Having chosen our threshold, let's pick the subset of genes whose
average expression passes that threshold.

```{r filter_genes}
keep_genes <- mean_log_cpm >= 1
filtered_count_matrix <- count_matrix[keep_genes,]
filtered_gene_info <- gene_info[keep_genes,]
nrow(filtered_count_matrix)
```

* What fraction of the genes in the genome are considered expressed
  according to our threshold?
* Is this number sensitive to our choice of threshold? How much of a
  difference does it make if we use a threshold of 0.5 or 1.5 instead?
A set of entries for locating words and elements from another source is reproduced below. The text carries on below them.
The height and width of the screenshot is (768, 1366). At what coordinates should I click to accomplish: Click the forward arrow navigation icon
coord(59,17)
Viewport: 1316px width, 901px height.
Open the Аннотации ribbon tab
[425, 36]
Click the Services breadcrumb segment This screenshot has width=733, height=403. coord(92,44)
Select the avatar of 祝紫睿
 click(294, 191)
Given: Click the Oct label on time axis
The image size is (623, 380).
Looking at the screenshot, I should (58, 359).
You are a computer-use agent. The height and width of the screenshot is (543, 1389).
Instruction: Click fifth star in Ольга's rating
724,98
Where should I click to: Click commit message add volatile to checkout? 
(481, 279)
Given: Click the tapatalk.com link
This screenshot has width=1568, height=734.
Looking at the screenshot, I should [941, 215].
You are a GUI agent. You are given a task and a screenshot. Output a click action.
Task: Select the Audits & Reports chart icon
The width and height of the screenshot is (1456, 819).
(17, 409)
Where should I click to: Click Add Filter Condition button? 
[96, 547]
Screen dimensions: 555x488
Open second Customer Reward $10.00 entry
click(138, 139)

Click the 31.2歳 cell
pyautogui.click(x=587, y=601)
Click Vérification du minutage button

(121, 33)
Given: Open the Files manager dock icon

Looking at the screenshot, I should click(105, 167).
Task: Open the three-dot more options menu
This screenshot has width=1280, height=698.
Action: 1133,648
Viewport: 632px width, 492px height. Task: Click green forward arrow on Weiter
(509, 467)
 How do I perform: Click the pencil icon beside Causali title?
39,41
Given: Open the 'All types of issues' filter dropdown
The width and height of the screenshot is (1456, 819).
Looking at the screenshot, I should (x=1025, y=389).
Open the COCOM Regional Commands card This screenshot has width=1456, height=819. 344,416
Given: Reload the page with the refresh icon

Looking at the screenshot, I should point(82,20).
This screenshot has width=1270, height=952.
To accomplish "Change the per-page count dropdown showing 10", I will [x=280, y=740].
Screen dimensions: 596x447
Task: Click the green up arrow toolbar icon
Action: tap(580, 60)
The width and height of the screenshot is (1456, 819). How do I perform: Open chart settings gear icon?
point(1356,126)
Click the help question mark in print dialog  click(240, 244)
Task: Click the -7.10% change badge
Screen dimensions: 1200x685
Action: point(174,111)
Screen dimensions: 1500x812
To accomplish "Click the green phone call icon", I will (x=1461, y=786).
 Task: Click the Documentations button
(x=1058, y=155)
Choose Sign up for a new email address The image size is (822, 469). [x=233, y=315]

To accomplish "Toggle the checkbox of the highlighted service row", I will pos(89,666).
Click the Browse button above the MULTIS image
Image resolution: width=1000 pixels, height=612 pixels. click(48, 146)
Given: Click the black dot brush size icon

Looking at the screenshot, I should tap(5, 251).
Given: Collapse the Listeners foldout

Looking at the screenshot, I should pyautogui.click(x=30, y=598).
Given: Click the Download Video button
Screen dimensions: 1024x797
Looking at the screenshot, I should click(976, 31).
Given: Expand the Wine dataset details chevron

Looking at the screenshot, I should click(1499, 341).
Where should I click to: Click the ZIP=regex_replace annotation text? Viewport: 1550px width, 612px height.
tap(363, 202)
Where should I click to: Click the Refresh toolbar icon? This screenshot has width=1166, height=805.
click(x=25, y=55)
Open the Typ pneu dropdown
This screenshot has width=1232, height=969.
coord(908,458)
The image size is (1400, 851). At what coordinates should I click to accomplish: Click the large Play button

```{r threshold_sensitivity, include=FALSE}
mean(keep_genes)
mean(mean_log_cpm >= 1.5)
mean(mean_log_cpm >= 0.5)
```

## Normalization ##

Ok, now that we have some understanding of the experimental design,
let's find some differentially expressed genes! We'll start by
computing the total counts in each sample and then normalizing these
total counts using the Trimmed Mean of M-values (TMM) method, provided
by the `calcNormFactors` function.

```{r calcNormFactors}
total_counts <- colSums(count_matrix)
nf <- calcNormFactors(count_matrix, lib.size=total_counts, method="TMM")
print(nf)
normalized_total_counts <- total_counts * nf
```

* What is the range of total_counts/normalization factors? (Try the
  `summary` function)
* What is the average total count per sample? Does this seem high or
  low? How might we expect this to affect our results?

```{r inspect_nf, include=FALSE}
summary(total_counts)
summary(nf)
```

## Fitting the linear models ##

Now that we have computed our normalization and filtered out
non-expressed genes, it's time to fit our linear models. The basic
model fitting function provided by limma is `lmFit`, which is
essentially a shortcut for running `lm` once for each gene, using the
same model formula each time.

First, we will construct our design matrix by selecting an appropriate
model formula. This step is performed automatically when you run `lm`,
but for `lmFit` we must do it manually. For our first model, we'll
keep it simple and use Treatment as the only covariate.

```{r design}
design <- model.matrix(~ Treatment, data=sample_table)
head(design)
```

Note that the design has two columns, representing the two
coefficients in our model. The first one, named `(Intercept)`,
represents the expression level of the Control samples, while the
second coefficient represents the difference between Control and IFNg
treatments. This is the coefficient that we will test for differential
expression once we have fit our model. This model will be equivalent
to a simple two-sample t-test.

Before we fit our model, we have to run `voom` to compensate for the
heteroskedasticity of the counts. (While we're at it, we also insert
the gene metadata into the resulting object. This will allow limma to
include the gene metadata its result tables automatically.)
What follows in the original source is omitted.